= Task brief =
However many lines the data holds, transcribe them all exactly.

= Data records =

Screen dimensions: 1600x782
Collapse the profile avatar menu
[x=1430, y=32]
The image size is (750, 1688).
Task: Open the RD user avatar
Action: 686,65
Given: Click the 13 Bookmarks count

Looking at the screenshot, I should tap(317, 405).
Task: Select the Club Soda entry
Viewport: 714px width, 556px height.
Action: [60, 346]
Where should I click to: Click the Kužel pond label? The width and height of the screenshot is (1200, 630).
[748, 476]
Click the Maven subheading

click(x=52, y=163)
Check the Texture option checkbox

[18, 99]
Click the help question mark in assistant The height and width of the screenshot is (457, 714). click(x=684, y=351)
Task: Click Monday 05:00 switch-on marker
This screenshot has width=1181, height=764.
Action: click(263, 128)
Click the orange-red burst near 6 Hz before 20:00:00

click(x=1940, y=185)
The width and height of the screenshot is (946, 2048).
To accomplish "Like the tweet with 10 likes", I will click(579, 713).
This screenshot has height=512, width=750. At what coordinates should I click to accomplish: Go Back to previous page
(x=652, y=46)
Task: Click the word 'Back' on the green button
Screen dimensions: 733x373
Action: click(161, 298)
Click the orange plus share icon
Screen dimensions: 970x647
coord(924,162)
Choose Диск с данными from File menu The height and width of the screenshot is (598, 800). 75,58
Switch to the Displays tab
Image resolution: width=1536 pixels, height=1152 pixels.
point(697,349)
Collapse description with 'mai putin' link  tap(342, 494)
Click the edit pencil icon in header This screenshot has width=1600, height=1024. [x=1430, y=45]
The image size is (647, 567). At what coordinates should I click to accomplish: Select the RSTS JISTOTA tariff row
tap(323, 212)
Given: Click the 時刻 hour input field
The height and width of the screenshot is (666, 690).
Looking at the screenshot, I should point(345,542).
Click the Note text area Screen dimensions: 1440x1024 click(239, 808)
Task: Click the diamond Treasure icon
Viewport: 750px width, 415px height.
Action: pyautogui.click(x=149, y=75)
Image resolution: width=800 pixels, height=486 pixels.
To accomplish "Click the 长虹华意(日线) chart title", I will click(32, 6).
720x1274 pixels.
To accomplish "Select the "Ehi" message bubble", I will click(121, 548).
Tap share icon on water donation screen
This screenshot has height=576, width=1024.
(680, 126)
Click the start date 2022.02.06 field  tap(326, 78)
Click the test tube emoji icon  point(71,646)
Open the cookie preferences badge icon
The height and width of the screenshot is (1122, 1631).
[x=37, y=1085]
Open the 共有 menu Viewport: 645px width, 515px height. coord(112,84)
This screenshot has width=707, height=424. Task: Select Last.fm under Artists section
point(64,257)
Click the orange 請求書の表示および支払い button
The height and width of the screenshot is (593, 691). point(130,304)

= Completed task =
Screen dimensions: 1600x782
Collapse the profile avatar menu
[x=1430, y=32]
The image size is (750, 1688).
Task: Open the RD user avatar
Action: 686,65
Given: Click the 13 Bookmarks count

Looking at the screenshot, I should tap(317, 405).
Task: Select the Club Soda entry
Viewport: 714px width, 556px height.
Action: [60, 346]
Where should I click to: Click the Kužel pond label? The width and height of the screenshot is (1200, 630).
[748, 476]
Click the Maven subheading

click(x=52, y=163)
Check the Texture option checkbox

[18, 99]
Click the help question mark in assistant The height and width of the screenshot is (457, 714). click(x=684, y=351)
Task: Click Monday 05:00 switch-on marker
This screenshot has width=1181, height=764.
Action: click(263, 128)
Click the orange-red burst near 6 Hz before 20:00:00

click(x=1940, y=185)
The width and height of the screenshot is (946, 2048).
To accomplish "Like the tweet with 10 likes", I will click(579, 713).
This screenshot has height=512, width=750. At what coordinates should I click to accomplish: Go Back to previous page
(x=652, y=46)
Task: Click the word 'Back' on the green button
Screen dimensions: 733x373
Action: click(161, 298)
Click the orange plus share icon
Screen dimensions: 970x647
coord(924,162)
Choose Диск с данными from File menu The height and width of the screenshot is (598, 800). 75,58
Switch to the Displays tab
Image resolution: width=1536 pixels, height=1152 pixels.
point(697,349)
Collapse description with 'mai putin' link  tap(342, 494)
Click the edit pencil icon in header This screenshot has width=1600, height=1024. [x=1430, y=45]
The image size is (647, 567). At what coordinates should I click to accomplish: Select the RSTS JISTOTA tariff row
tap(323, 212)
Given: Click the 時刻 hour input field
The height and width of the screenshot is (666, 690).
Looking at the screenshot, I should point(345,542).
Click the Note text area Screen dimensions: 1440x1024 click(239, 808)
Task: Click the diamond Treasure icon
Viewport: 750px width, 415px height.
Action: pyautogui.click(x=149, y=75)
Image resolution: width=800 pixels, height=486 pixels.
To accomplish "Click the 长虹华意(日线) chart title", I will click(32, 6).
720x1274 pixels.
To accomplish "Select the "Ehi" message bubble", I will click(121, 548).
Tap share icon on water donation screen
This screenshot has height=576, width=1024.
(680, 126)
Click the start date 2022.02.06 field  tap(326, 78)
Click the test tube emoji icon  point(71,646)
Open the cookie preferences badge icon
The height and width of the screenshot is (1122, 1631).
[x=37, y=1085]
Open the 共有 menu Viewport: 645px width, 515px height. coord(112,84)
This screenshot has width=707, height=424. Task: Select Last.fm under Artists section
point(64,257)
Click the orange 請求書の表示および支払い button
The height and width of the screenshot is (593, 691). point(130,304)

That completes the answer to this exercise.